### EXERCISE OBJECTIVE
Of all the lines below, output only those starting at the one with "Where should I click to: Choose" and ending at the one with "Task: Open the Browsers & autofill category", both ends included, exactly as written.
#### INPUT MATERIAL
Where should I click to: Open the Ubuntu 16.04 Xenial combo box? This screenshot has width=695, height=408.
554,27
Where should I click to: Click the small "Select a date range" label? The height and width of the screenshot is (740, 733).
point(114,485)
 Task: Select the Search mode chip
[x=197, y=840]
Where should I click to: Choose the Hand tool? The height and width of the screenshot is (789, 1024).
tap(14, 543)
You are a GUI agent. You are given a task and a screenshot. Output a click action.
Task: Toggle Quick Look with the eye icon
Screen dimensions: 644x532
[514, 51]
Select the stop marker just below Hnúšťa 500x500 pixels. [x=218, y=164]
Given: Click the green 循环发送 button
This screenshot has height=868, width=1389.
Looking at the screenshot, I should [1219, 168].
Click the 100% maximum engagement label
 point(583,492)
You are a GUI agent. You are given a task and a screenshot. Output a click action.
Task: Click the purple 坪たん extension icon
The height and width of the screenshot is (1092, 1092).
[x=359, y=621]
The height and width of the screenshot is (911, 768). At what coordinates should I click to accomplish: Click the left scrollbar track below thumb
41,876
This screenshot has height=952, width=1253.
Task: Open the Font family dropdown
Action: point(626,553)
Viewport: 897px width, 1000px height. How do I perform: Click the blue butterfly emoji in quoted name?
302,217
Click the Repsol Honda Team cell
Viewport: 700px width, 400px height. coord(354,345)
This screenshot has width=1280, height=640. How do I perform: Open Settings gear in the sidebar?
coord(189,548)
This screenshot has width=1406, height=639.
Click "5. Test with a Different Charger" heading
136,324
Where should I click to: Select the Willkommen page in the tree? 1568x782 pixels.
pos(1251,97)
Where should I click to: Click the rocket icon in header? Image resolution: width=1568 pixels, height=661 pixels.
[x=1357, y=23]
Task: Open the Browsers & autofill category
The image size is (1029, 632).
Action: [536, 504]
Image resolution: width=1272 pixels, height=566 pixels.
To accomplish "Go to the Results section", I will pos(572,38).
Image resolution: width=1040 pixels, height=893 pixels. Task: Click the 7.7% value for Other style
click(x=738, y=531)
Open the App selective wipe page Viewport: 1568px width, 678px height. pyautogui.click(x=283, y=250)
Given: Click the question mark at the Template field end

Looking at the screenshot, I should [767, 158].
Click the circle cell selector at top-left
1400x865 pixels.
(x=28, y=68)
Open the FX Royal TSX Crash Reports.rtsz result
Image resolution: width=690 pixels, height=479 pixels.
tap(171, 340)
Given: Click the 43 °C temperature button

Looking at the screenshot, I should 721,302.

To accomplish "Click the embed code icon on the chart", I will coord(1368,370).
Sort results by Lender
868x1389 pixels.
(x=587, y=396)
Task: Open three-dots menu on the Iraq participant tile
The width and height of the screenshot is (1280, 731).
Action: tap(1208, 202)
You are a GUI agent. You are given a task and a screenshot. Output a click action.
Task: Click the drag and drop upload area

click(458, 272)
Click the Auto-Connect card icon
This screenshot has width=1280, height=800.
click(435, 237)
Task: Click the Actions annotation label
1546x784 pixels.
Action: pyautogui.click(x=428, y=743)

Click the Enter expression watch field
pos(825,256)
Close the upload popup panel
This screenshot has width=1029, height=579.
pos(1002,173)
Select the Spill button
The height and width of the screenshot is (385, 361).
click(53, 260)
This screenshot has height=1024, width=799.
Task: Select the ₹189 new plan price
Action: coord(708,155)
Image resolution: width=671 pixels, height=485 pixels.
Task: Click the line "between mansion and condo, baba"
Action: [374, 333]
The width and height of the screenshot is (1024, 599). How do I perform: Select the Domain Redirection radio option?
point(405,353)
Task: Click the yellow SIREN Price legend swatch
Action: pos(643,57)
########
### EXERCISE RESPONSE
Where should I click to: Choose the Hand tool? The height and width of the screenshot is (789, 1024).
tap(14, 543)
You are a GUI agent. You are given a task and a screenshot. Output a click action.
Task: Toggle Quick Look with the eye icon
Screen dimensions: 644x532
[514, 51]
Select the stop marker just below Hnúšťa 500x500 pixels. [x=218, y=164]
Given: Click the green 循环发送 button
This screenshot has height=868, width=1389.
Looking at the screenshot, I should [1219, 168].
Click the 100% maximum engagement label
 point(583,492)
You are a GUI agent. You are given a task and a screenshot. Output a click action.
Task: Click the purple 坪たん extension icon
The height and width of the screenshot is (1092, 1092).
[x=359, y=621]
The height and width of the screenshot is (911, 768). At what coordinates should I click to accomplish: Click the left scrollbar track below thumb
41,876
This screenshot has height=952, width=1253.
Task: Open the Font family dropdown
Action: point(626,553)
Viewport: 897px width, 1000px height. How do I perform: Click the blue butterfly emoji in quoted name?
302,217
Click the Repsol Honda Team cell
Viewport: 700px width, 400px height. coord(354,345)
This screenshot has width=1280, height=640. How do I perform: Open Settings gear in the sidebar?
coord(189,548)
This screenshot has width=1406, height=639.
Click "5. Test with a Different Charger" heading
136,324
Where should I click to: Select the Willkommen page in the tree? 1568x782 pixels.
pos(1251,97)
Where should I click to: Click the rocket icon in header? Image resolution: width=1568 pixels, height=661 pixels.
[x=1357, y=23]
Task: Open the Browsers & autofill category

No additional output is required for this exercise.